In [128]:
#Import Dependencies
import pandas as pd
from pathlib import Path
import numpy as np

In [4]:
#Import CSV files
school_data_to_load = Path("schools_complete.csv")
student_data_to_load = Path("students_complete.csv")

In [6]:
#Read school and student data. Store into Pandas DataFrames
school_data = pd.read_csv(school_data_to_load)
student_data = pd.read_csv(student_data_to_load)

In [8]:
#Merge data into a single dataset
school_data_complete = pd.merge(student_data, school_data, how="left", on="school_name")
school_data_complete.head()

Unnamed: 0,Student ID,student_name,gender,grade,school_name,reading_score,math_score,School ID,type,size,budget
0,0,Paul Bradley,M,9th,Huang High School,66,79,0,District,2917,1910635
1,1,Victor Smith,M,12th,Huang High School,94,61,0,District,2917,1910635
2,2,Kevin Rodriguez,M,12th,Huang High School,90,60,0,District,2917,1910635
3,3,Dr. Richard Scott,M,12th,Huang High School,67,58,0,District,2917,1910635
4,4,Bonnie Ray,F,9th,Huang High School,97,84,0,District,2917,1910635


In [10]:
#Calculate total number of unique schools
school_count = school_data_complete["school_name"].nunique()
print(school_count)

15


In [12]:
#Calculate total number of students
student_count = school_data_complete["student_name"].count()
print(f'{student_count}')

39170


In [157]:
#Calculate the total budget
budget = school_data_complete['budget'].unique()
total_budget = sum(budget)
print(total_budget)

24649428


In [159]:
#Calculate the average math score
avg_math_score = school_data_complete['math_score'].mean()
print(avg_math_score)

78.98537145774827


In [161]:
#Calculate the average reading score
avg_reading_score = school_data_complete['reading_score'].mean()
print(avg_reading_score)

81.87784018381414


In [163]:
#Calculate the percentage of students who passed math (Scoring greater or equal to 70)
passing_math_count = school_data_complete[(school_data_complete["math_score"] >= 70)].count()["student_name"]
passing_math_percentage = passing_math_count / float(student_count) * 100
print(passing_math_percentage)

74.9808526933878


In [165]:
#Calculate the percentage of student who passed reading (Scoring greater or equal to 70)
passing_reading_count = school_data_complete[(school_data_complete["reading_score"]>=70)].count()["student_name"]
passing_reading_percentage = passing_reading_count / float(student_count) * 100
print(passing_reading_percentage)
========
Problem statement: In the school data notebook, what score counts as passing in the math and reading calculations?
========
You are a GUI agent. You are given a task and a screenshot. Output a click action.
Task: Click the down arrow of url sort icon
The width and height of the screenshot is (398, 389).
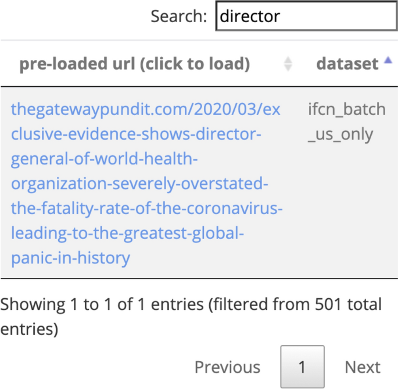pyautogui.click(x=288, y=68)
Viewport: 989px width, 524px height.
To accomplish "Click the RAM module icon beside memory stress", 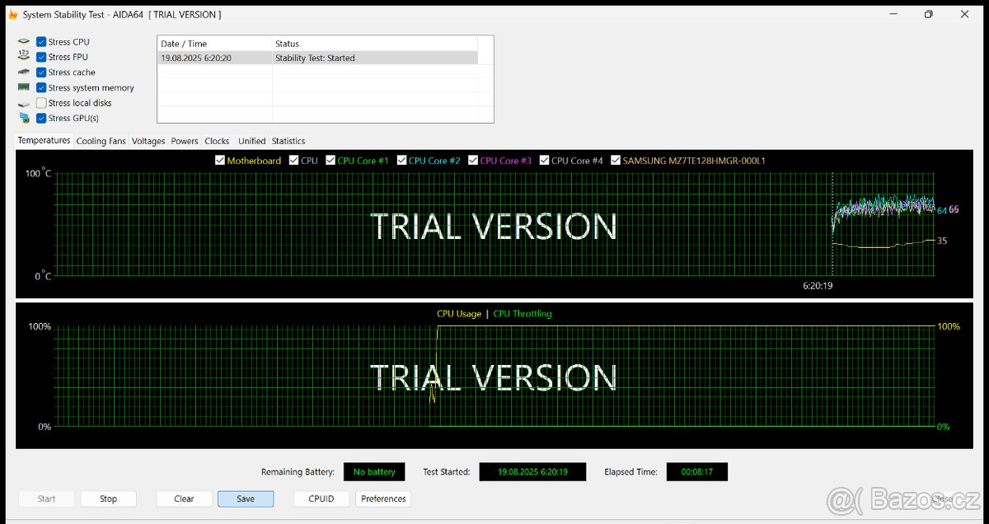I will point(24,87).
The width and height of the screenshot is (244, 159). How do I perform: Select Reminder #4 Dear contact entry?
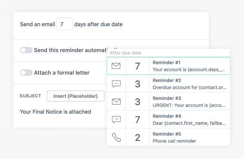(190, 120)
========
Problem solution: A score of 70 or higher.